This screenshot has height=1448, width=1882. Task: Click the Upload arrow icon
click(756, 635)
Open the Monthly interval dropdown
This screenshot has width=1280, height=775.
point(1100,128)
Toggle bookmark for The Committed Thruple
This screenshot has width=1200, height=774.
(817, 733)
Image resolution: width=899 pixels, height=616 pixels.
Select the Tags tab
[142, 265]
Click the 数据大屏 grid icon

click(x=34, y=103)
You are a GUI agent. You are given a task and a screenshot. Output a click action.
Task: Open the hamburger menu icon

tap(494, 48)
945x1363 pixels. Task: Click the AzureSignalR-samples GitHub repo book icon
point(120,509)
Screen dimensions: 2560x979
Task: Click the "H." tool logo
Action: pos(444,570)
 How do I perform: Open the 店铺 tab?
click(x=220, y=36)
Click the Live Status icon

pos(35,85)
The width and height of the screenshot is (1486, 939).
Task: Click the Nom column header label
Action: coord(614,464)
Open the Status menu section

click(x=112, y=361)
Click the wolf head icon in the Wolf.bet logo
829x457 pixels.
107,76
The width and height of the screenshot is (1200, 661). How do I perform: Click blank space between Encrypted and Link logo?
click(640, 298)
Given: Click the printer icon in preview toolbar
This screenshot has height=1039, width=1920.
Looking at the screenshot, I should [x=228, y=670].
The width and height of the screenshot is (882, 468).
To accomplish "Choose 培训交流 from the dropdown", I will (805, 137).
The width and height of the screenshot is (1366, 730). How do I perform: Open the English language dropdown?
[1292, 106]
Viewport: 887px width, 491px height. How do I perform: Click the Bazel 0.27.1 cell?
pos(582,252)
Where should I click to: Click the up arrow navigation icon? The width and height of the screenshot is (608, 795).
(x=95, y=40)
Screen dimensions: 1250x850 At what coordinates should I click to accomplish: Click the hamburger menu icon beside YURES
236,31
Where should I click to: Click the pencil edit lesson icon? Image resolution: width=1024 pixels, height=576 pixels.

——————————

# EXERCISE GOAL
Write out the entire listing so that each line matches the original exactly.

# ANSWER
This screenshot has height=1448, width=1882. Task: Click the Upload arrow icon
click(756, 635)
Open the Monthly interval dropdown
This screenshot has width=1280, height=775.
point(1100,128)
Toggle bookmark for The Committed Thruple
This screenshot has width=1200, height=774.
(817, 733)
Image resolution: width=899 pixels, height=616 pixels.
Select the Tags tab
[142, 265]
Click the 数据大屏 grid icon

click(x=34, y=103)
You are a GUI agent. You are given a task and a screenshot. Output a click action.
Task: Open the hamburger menu icon

tap(494, 48)
945x1363 pixels. Task: Click the AzureSignalR-samples GitHub repo book icon
point(120,509)
Screen dimensions: 2560x979
Task: Click the "H." tool logo
Action: pos(444,570)
 How do I perform: Open the 店铺 tab?
click(x=220, y=36)
Click the Live Status icon

pos(35,85)
The width and height of the screenshot is (1486, 939).
Task: Click the Nom column header label
Action: coord(614,464)
Open the Status menu section

click(x=112, y=361)
Click the wolf head icon in the Wolf.bet logo
829x457 pixels.
107,76
The width and height of the screenshot is (1200, 661). How do I perform: Click blank space between Encrypted and Link logo?
click(640, 298)
Given: Click the printer icon in preview toolbar
This screenshot has height=1039, width=1920.
Looking at the screenshot, I should [x=228, y=670].
The width and height of the screenshot is (882, 468).
To accomplish "Choose 培训交流 from the dropdown", I will (805, 137).
The width and height of the screenshot is (1366, 730). How do I perform: Open the English language dropdown?
[1292, 106]
Viewport: 887px width, 491px height. How do I perform: Click the Bazel 0.27.1 cell?
pos(582,252)
Where should I click to: Click the up arrow navigation icon? The width and height of the screenshot is (608, 795).
(x=95, y=40)
Screen dimensions: 1250x850 At what coordinates should I click to accomplish: Click the hamburger menu icon beside YURES
236,31
Where should I click to: Click the pencil edit lesson icon? Image resolution: width=1024 pixels, height=576 pixels.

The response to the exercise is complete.